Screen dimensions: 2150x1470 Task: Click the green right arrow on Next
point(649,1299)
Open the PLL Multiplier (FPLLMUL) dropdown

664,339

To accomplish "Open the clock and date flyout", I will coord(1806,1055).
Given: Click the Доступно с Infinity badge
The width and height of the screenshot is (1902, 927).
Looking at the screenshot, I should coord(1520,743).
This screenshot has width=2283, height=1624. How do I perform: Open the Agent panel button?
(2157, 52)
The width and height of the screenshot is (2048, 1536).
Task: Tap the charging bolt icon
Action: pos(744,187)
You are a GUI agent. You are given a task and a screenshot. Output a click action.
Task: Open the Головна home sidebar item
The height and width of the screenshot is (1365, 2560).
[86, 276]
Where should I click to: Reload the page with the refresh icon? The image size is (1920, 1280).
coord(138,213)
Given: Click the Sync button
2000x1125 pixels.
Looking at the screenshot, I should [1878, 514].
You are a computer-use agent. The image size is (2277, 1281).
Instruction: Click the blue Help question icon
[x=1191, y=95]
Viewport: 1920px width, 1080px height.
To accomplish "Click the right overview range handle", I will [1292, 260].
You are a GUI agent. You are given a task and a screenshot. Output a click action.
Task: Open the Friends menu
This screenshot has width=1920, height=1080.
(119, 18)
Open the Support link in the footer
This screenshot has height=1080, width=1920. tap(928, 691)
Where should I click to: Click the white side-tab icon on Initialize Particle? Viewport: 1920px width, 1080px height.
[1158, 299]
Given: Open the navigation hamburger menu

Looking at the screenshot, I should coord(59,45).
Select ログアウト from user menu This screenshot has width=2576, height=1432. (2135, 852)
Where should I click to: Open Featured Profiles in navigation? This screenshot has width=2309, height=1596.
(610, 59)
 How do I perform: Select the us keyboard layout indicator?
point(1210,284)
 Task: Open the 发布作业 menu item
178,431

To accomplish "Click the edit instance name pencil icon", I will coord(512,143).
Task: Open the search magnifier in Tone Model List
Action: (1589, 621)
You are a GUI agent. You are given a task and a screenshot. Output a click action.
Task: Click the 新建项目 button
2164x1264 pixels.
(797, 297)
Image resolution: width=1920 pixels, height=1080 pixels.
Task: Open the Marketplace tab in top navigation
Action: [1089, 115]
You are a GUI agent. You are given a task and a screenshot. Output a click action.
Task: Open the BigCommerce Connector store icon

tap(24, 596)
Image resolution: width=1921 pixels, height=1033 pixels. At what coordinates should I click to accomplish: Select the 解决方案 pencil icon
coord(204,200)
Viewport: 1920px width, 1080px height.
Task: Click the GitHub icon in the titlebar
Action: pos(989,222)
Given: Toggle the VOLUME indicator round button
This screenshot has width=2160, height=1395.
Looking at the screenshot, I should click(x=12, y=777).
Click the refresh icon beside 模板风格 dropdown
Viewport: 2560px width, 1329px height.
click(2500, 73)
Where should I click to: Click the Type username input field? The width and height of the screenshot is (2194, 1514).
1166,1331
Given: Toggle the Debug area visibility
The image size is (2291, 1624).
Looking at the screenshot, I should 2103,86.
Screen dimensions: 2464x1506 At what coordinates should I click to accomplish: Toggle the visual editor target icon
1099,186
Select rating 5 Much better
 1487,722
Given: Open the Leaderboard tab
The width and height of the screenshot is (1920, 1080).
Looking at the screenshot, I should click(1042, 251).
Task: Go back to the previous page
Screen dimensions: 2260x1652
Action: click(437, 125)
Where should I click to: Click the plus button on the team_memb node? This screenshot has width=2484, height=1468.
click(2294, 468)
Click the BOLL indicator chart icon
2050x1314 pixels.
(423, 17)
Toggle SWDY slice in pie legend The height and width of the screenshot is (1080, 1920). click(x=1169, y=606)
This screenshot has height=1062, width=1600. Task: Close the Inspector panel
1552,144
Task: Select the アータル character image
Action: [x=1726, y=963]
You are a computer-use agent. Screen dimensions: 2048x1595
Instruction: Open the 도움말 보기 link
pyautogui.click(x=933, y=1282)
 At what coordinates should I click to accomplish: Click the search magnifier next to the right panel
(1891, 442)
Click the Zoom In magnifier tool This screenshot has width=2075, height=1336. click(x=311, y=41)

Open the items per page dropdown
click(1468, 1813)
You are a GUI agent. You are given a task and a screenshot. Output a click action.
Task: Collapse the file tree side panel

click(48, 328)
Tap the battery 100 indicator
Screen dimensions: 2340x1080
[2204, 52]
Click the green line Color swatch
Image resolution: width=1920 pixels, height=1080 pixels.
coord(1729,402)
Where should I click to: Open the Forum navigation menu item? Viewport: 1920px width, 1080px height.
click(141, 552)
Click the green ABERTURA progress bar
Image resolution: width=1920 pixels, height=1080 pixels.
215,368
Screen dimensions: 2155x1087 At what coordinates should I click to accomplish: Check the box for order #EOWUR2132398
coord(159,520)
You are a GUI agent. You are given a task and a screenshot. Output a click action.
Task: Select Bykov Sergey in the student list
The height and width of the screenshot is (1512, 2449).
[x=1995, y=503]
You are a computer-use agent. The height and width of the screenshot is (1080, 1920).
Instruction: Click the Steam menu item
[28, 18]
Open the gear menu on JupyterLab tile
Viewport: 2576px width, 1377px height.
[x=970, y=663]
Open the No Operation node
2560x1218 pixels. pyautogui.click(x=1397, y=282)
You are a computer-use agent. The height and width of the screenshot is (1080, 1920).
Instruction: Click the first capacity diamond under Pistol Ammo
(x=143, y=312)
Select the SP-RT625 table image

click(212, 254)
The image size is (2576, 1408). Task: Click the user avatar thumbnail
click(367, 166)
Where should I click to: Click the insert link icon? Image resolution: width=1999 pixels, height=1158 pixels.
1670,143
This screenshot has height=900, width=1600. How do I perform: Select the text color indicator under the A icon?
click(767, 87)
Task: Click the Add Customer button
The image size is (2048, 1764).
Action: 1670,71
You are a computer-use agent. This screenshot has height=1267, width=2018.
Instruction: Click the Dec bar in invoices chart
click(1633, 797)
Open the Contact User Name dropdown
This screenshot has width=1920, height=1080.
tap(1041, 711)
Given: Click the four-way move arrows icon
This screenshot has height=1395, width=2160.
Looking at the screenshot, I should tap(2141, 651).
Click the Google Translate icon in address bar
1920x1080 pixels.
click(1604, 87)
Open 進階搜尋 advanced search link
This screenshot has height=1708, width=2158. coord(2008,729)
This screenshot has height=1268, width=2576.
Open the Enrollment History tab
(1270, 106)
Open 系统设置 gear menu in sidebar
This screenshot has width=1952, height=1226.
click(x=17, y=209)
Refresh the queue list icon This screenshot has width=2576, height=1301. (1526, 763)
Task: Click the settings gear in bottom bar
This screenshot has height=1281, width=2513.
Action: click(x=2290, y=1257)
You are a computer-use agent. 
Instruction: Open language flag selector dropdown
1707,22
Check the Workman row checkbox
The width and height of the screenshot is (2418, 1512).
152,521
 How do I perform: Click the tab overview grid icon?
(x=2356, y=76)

TASK: Your answer should consist of the material above, written out word for word.

SOLUTION FOR THIS PROBLEM:
Screen dimensions: 2150x1470 Task: Click the green right arrow on Next
point(649,1299)
Open the PLL Multiplier (FPLLMUL) dropdown

664,339

To accomplish "Open the clock and date flyout", I will coord(1806,1055).
Given: Click the Доступно с Infinity badge
The width and height of the screenshot is (1902, 927).
Looking at the screenshot, I should coord(1520,743).
This screenshot has width=2283, height=1624. How do I perform: Open the Agent panel button?
(2157, 52)
The width and height of the screenshot is (2048, 1536).
Task: Tap the charging bolt icon
Action: pos(744,187)
You are a GUI agent. You are given a task and a screenshot. Output a click action.
Task: Open the Головна home sidebar item
The height and width of the screenshot is (1365, 2560).
[86, 276]
Where should I click to: Reload the page with the refresh icon? The image size is (1920, 1280).
coord(138,213)
Given: Click the Sync button
2000x1125 pixels.
Looking at the screenshot, I should [1878, 514].
You are a computer-use agent. The image size is (2277, 1281).
Instruction: Click the blue Help question icon
[x=1191, y=95]
Viewport: 1920px width, 1080px height.
To accomplish "Click the right overview range handle", I will [1292, 260].
You are a GUI agent. You are given a task and a screenshot. Output a click action.
Task: Open the Friends menu
This screenshot has width=1920, height=1080.
(119, 18)
Open the Support link in the footer
This screenshot has height=1080, width=1920. tap(928, 691)
Where should I click to: Click the white side-tab icon on Initialize Particle? Viewport: 1920px width, 1080px height.
[1158, 299]
Given: Open the navigation hamburger menu

Looking at the screenshot, I should coord(59,45).
Select ログアウト from user menu This screenshot has width=2576, height=1432. (2135, 852)
Where should I click to: Open Featured Profiles in navigation? This screenshot has width=2309, height=1596.
(610, 59)
 How do I perform: Select the us keyboard layout indicator?
point(1210,284)
 Task: Open the 发布作业 menu item
178,431

To accomplish "Click the edit instance name pencil icon", I will coord(512,143).
Task: Open the search magnifier in Tone Model List
Action: (1589, 621)
You are a GUI agent. You are given a task and a screenshot. Output a click action.
Task: Click the 新建项目 button
2164x1264 pixels.
(797, 297)
Image resolution: width=1920 pixels, height=1080 pixels.
Task: Open the Marketplace tab in top navigation
Action: [1089, 115]
You are a GUI agent. You are given a task and a screenshot. Output a click action.
Task: Open the BigCommerce Connector store icon

tap(24, 596)
Image resolution: width=1921 pixels, height=1033 pixels. At what coordinates should I click to accomplish: Select the 解决方案 pencil icon
coord(204,200)
Viewport: 1920px width, 1080px height.
Task: Click the GitHub icon in the titlebar
Action: pos(989,222)
Given: Toggle the VOLUME indicator round button
This screenshot has width=2160, height=1395.
Looking at the screenshot, I should click(x=12, y=777).
Click the refresh icon beside 模板风格 dropdown
Viewport: 2560px width, 1329px height.
click(2500, 73)
Where should I click to: Click the Type username input field? The width and height of the screenshot is (2194, 1514).
1166,1331
Given: Toggle the Debug area visibility
The image size is (2291, 1624).
Looking at the screenshot, I should 2103,86.
Screen dimensions: 2464x1506 At what coordinates should I click to accomplish: Toggle the visual editor target icon
1099,186
Select rating 5 Much better
 1487,722
Given: Open the Leaderboard tab
The width and height of the screenshot is (1920, 1080).
Looking at the screenshot, I should click(1042, 251).
Task: Go back to the previous page
Screen dimensions: 2260x1652
Action: click(437, 125)
Where should I click to: Click the plus button on the team_memb node? This screenshot has width=2484, height=1468.
click(2294, 468)
Click the BOLL indicator chart icon
2050x1314 pixels.
(423, 17)
Toggle SWDY slice in pie legend The height and width of the screenshot is (1080, 1920). click(x=1169, y=606)
This screenshot has height=1062, width=1600. Task: Close the Inspector panel
1552,144
Task: Select the アータル character image
Action: [x=1726, y=963]
You are a computer-use agent. Screen dimensions: 2048x1595
Instruction: Open the 도움말 보기 link
pyautogui.click(x=933, y=1282)
 At what coordinates should I click to accomplish: Click the search magnifier next to the right panel
(1891, 442)
Click the Zoom In magnifier tool This screenshot has width=2075, height=1336. click(x=311, y=41)

Open the items per page dropdown
click(1468, 1813)
You are a GUI agent. You are given a task and a screenshot. Output a click action.
Task: Collapse the file tree side panel

click(48, 328)
Tap the battery 100 indicator
Screen dimensions: 2340x1080
[2204, 52]
Click the green line Color swatch
Image resolution: width=1920 pixels, height=1080 pixels.
coord(1729,402)
Where should I click to: Open the Forum navigation menu item? Viewport: 1920px width, 1080px height.
click(141, 552)
Click the green ABERTURA progress bar
Image resolution: width=1920 pixels, height=1080 pixels.
215,368
Screen dimensions: 2155x1087 At what coordinates should I click to accomplish: Check the box for order #EOWUR2132398
coord(159,520)
You are a GUI agent. You are given a task and a screenshot. Output a click action.
Task: Select Bykov Sergey in the student list
The height and width of the screenshot is (1512, 2449).
[x=1995, y=503]
You are a computer-use agent. The height and width of the screenshot is (1080, 1920).
Instruction: Click the Steam menu item
[28, 18]
Open the gear menu on JupyterLab tile
Viewport: 2576px width, 1377px height.
[x=970, y=663]
Open the No Operation node
2560x1218 pixels. pyautogui.click(x=1397, y=282)
You are a computer-use agent. The height and width of the screenshot is (1080, 1920).
Instruction: Click the first capacity diamond under Pistol Ammo
(x=143, y=312)
Select the SP-RT625 table image

click(212, 254)
The image size is (2576, 1408). Task: Click the user avatar thumbnail
click(367, 166)
Where should I click to: Click the insert link icon? Image resolution: width=1999 pixels, height=1158 pixels.
1670,143
This screenshot has height=900, width=1600. How do I perform: Select the text color indicator under the A icon?
click(767, 87)
Task: Click the Add Customer button
The image size is (2048, 1764).
Action: 1670,71
You are a computer-use agent. This screenshot has height=1267, width=2018.
Instruction: Click the Dec bar in invoices chart
click(1633, 797)
Open the Contact User Name dropdown
This screenshot has width=1920, height=1080.
tap(1041, 711)
Given: Click the four-way move arrows icon
This screenshot has height=1395, width=2160.
Looking at the screenshot, I should tap(2141, 651).
Click the Google Translate icon in address bar
1920x1080 pixels.
click(1604, 87)
Open 進階搜尋 advanced search link
This screenshot has height=1708, width=2158. coord(2008,729)
This screenshot has height=1268, width=2576.
Open the Enrollment History tab
(1270, 106)
Open 系统设置 gear menu in sidebar
This screenshot has width=1952, height=1226.
click(x=17, y=209)
Refresh the queue list icon This screenshot has width=2576, height=1301. (1526, 763)
Task: Click the settings gear in bottom bar
This screenshot has height=1281, width=2513.
Action: click(x=2290, y=1257)
You are a computer-use agent. 
Instruction: Open language flag selector dropdown
1707,22
Check the Workman row checkbox
The width and height of the screenshot is (2418, 1512).
152,521
 How do I perform: Click the tab overview grid icon?
(x=2356, y=76)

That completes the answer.